We give each investment points on a scale of 1-5 for ESG management and 1-5 for impact, specifically for each asset class. We add these scores together to give each investment a total score out of 10. We weight the scores of all our investments according to their market value in relation to the value of our total investment portfolio. This weighting results in an overall Progress Score for VP Capital. By measuring this score annually, we can monitor our sustainable progress.

Is impact the same for every sector?

Our investments and donations are situated within eight domains: Agrifood, Energy Transition, Smart Industry, Media, Textiles, Health, Real Estate and Water. In each of our eight investment domains, there are different challenges and possible solutions. For example, in Agrifood it is necessary to work on healthier soils, while in the media landscape independent journalism is particularly important.

For each of our investment domains, the consultancy Sinzer drew up the most important challenges and investable solutions. All companies in which we invest directly or indirectly were screened according to an impact ladder. The impact of a domain is represented by an impact score. The impact scores of individual funds, donations and companies reveal the extent to which they contribute to solutions for key challenges through their products and services. The more companies contribute to solutions for key challenges, the higher their impact score. The impact score per domain is the weighted average of the impact scores of all companies and funds within a domain.

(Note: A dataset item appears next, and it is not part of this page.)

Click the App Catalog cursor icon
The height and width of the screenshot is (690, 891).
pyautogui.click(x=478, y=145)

We deliberately invest more and more in impact companies and impact funds that intrinsically contribute to such solutions, and in this pillar we monitor how far our capital has already gone in this respect. The extent to which we use our capital for innovations or donations is also monitored in this pillar.

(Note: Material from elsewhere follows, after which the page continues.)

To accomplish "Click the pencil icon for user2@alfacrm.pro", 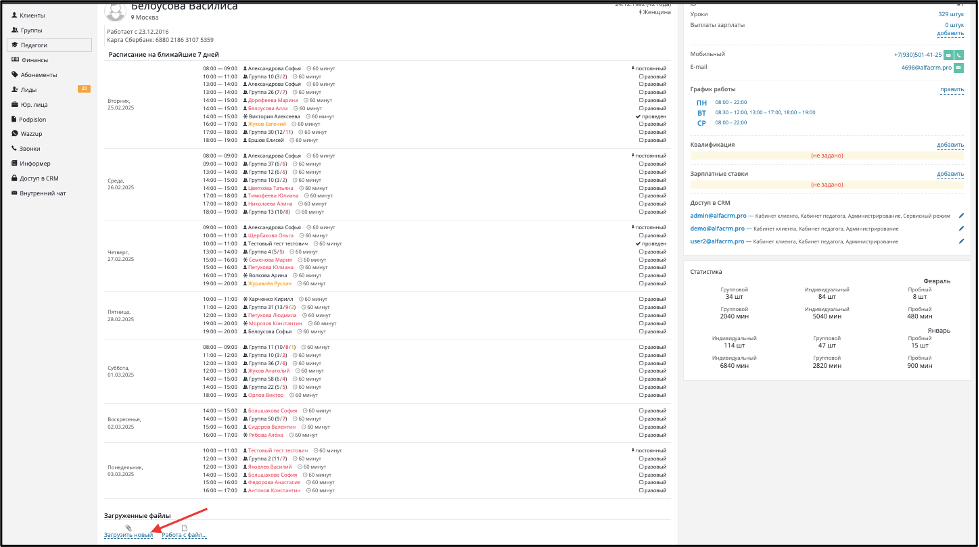I will [961, 241].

Curious about the challenges per sector? You can find them in the full report starting on page 34.

What do we do with the results?

At VP Capital we have several ways to further improve our Progress Score. The most efficient way is to keep talking to our direct investments and, as an active owner, we want to encourage them to make changes. After all, most of our capital is in direct investments. For all direct investments, we make a screening on the basis of ESG and impact. We follow up on the actions of the past year, help to draw up roadmaps for the short and long term, and record actions for the following year. For direct investments, we also monitor various negative and positive impact KPIs.

For all fund investments, we make a screening based on ESG and impact. We discuss the overview with our funds and adjust it if necessary. This enables us to discuss points for improvement. We can work with our other investments to improve their ESG and impact scores.

Finally, we can select new investments which create a positive impact and as such contribute to a higher score. Conversely, we can say goodbye to investments that (continue to) underperform.

How do we improve our approach?

Various new European directives will come into force in the coming years. There is the Sustainable Finance Disclosures Regulation (SFDR) for more transparency in the financial sector. The Corporate Sustainability Reporting Directive (CSRD) must ensure compulsory and uniform sustainability reporting for companies, and the EU Taxonomy will be introduced to classify sustainable activities.

As a result of all these regulations, a large amount of information will soon be available. We want to use this information to better map out the impact of our investment decisions. In the coming years, for example, we will report on the proportion of our fund investments that fall into the categories of Articles 8 and 9, and in time we will also link targets to this.

We are well aware that the landscape of impact investing and the knowledge of sustainability is constantly changing. Therefore, we remain critical of our approach and adjust it when necessary.